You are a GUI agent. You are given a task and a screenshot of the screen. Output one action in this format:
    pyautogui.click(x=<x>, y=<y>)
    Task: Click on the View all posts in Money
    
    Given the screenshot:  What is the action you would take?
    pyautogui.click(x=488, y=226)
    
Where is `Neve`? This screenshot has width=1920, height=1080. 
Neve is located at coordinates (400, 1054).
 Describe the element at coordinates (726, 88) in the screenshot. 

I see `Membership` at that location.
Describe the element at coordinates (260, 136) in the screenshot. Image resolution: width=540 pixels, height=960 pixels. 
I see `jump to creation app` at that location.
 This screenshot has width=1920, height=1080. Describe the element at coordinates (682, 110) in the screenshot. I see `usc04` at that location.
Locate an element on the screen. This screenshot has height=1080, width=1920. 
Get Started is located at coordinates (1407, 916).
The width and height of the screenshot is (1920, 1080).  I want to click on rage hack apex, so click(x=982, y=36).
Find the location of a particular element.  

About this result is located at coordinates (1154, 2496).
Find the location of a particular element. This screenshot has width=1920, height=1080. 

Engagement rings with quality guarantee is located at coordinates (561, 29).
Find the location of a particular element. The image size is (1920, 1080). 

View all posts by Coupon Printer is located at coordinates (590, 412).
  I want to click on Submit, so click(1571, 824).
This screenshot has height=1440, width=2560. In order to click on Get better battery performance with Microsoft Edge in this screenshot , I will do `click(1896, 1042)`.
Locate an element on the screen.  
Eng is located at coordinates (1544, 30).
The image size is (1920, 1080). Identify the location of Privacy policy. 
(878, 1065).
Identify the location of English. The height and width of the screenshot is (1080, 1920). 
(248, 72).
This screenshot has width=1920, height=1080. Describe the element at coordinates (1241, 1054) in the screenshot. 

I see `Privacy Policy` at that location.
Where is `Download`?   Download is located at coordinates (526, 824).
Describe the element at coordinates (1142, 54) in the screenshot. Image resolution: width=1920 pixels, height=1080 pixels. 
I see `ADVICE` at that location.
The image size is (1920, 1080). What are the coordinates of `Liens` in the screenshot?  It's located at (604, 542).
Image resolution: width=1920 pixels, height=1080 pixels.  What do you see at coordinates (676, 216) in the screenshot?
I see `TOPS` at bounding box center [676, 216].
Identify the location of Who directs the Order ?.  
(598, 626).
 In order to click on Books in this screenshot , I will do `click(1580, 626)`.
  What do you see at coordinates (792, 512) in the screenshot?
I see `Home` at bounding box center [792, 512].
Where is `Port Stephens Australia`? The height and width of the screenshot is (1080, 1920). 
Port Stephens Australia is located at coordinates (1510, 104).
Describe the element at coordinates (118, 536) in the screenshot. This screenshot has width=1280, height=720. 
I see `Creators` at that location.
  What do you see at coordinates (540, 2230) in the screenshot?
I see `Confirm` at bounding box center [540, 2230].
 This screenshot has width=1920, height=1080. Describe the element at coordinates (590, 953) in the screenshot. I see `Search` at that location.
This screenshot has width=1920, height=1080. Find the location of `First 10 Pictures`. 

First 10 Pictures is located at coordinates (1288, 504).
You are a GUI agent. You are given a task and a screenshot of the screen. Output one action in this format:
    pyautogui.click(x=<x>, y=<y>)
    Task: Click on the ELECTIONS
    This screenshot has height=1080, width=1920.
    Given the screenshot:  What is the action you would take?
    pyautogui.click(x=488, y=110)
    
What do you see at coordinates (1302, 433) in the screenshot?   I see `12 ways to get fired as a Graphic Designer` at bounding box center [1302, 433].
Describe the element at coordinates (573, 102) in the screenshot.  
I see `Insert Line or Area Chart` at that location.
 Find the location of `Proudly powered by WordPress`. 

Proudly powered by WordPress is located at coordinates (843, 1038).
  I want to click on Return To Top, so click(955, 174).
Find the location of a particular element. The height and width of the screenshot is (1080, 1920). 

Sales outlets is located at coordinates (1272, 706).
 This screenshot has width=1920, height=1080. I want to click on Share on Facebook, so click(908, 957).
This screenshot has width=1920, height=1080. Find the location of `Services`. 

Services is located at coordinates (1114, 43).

[EXERCISE TASK]: Swap "a particular element" for "a specific element" throughout the material above and write it out again, leaving everything else unchanged.

[RESPONSE TO THIS EXERCISE]:
You are a GUI agent. You are given a task and a screenshot of the screen. Output one action in this format:
    pyautogui.click(x=<x>, y=<y>)
    Task: Click on the View all posts in Money
    
    Given the screenshot:  What is the action you would take?
    pyautogui.click(x=488, y=226)
    
Where is `Neve`? This screenshot has width=1920, height=1080. 
Neve is located at coordinates (400, 1054).
 Describe the element at coordinates (726, 88) in the screenshot. 

I see `Membership` at that location.
Describe the element at coordinates (260, 136) in the screenshot. Image resolution: width=540 pixels, height=960 pixels. 
I see `jump to creation app` at that location.
 This screenshot has width=1920, height=1080. Describe the element at coordinates (682, 110) in the screenshot. I see `usc04` at that location.
Locate an element on the screen. This screenshot has height=1080, width=1920. 
Get Started is located at coordinates (1407, 916).
The width and height of the screenshot is (1920, 1080).  I want to click on rage hack apex, so click(x=982, y=36).
Find the location of a specific element.  

About this result is located at coordinates (1154, 2496).
Find the location of a specific element. This screenshot has width=1920, height=1080. 

Engagement rings with quality guarantee is located at coordinates (561, 29).
Find the location of a specific element. The image size is (1920, 1080). 

View all posts by Coupon Printer is located at coordinates (590, 412).
  I want to click on Submit, so click(1571, 824).
This screenshot has height=1440, width=2560. In order to click on Get better battery performance with Microsoft Edge in this screenshot , I will do `click(1896, 1042)`.
Locate an element on the screen.  
Eng is located at coordinates (1544, 30).
The image size is (1920, 1080). Identify the location of Privacy policy. 
(878, 1065).
Identify the location of English. The height and width of the screenshot is (1080, 1920). 
(248, 72).
This screenshot has width=1920, height=1080. Describe the element at coordinates (1241, 1054) in the screenshot. 

I see `Privacy Policy` at that location.
Where is `Download`?   Download is located at coordinates (526, 824).
Describe the element at coordinates (1142, 54) in the screenshot. Image resolution: width=1920 pixels, height=1080 pixels. 
I see `ADVICE` at that location.
The image size is (1920, 1080). What are the coordinates of `Liens` in the screenshot?  It's located at (604, 542).
Image resolution: width=1920 pixels, height=1080 pixels.  What do you see at coordinates (676, 216) in the screenshot?
I see `TOPS` at bounding box center [676, 216].
Identify the location of Who directs the Order ?.  
(598, 626).
 In order to click on Books in this screenshot , I will do `click(1580, 626)`.
  What do you see at coordinates (792, 512) in the screenshot?
I see `Home` at bounding box center [792, 512].
Where is `Port Stephens Australia`? The height and width of the screenshot is (1080, 1920). 
Port Stephens Australia is located at coordinates (1510, 104).
Describe the element at coordinates (118, 536) in the screenshot. This screenshot has width=1280, height=720. 
I see `Creators` at that location.
  What do you see at coordinates (540, 2230) in the screenshot?
I see `Confirm` at bounding box center [540, 2230].
 This screenshot has width=1920, height=1080. Describe the element at coordinates (590, 953) in the screenshot. I see `Search` at that location.
This screenshot has width=1920, height=1080. Find the location of `First 10 Pictures`. 

First 10 Pictures is located at coordinates (1288, 504).
You are a GUI agent. You are given a task and a screenshot of the screen. Output one action in this format:
    pyautogui.click(x=<x>, y=<y>)
    Task: Click on the ELECTIONS
    This screenshot has height=1080, width=1920.
    Given the screenshot:  What is the action you would take?
    pyautogui.click(x=488, y=110)
    
What do you see at coordinates (1302, 433) in the screenshot?   I see `12 ways to get fired as a Graphic Designer` at bounding box center [1302, 433].
Describe the element at coordinates (573, 102) in the screenshot.  
I see `Insert Line or Area Chart` at that location.
 Find the location of `Proudly powered by WordPress`. 

Proudly powered by WordPress is located at coordinates (843, 1038).
  I want to click on Return To Top, so click(955, 174).
Find the location of a specific element. The height and width of the screenshot is (1080, 1920). 

Sales outlets is located at coordinates (1272, 706).
 This screenshot has width=1920, height=1080. I want to click on Share on Facebook, so click(908, 957).
This screenshot has width=1920, height=1080. Find the location of `Services`. 

Services is located at coordinates (1114, 43).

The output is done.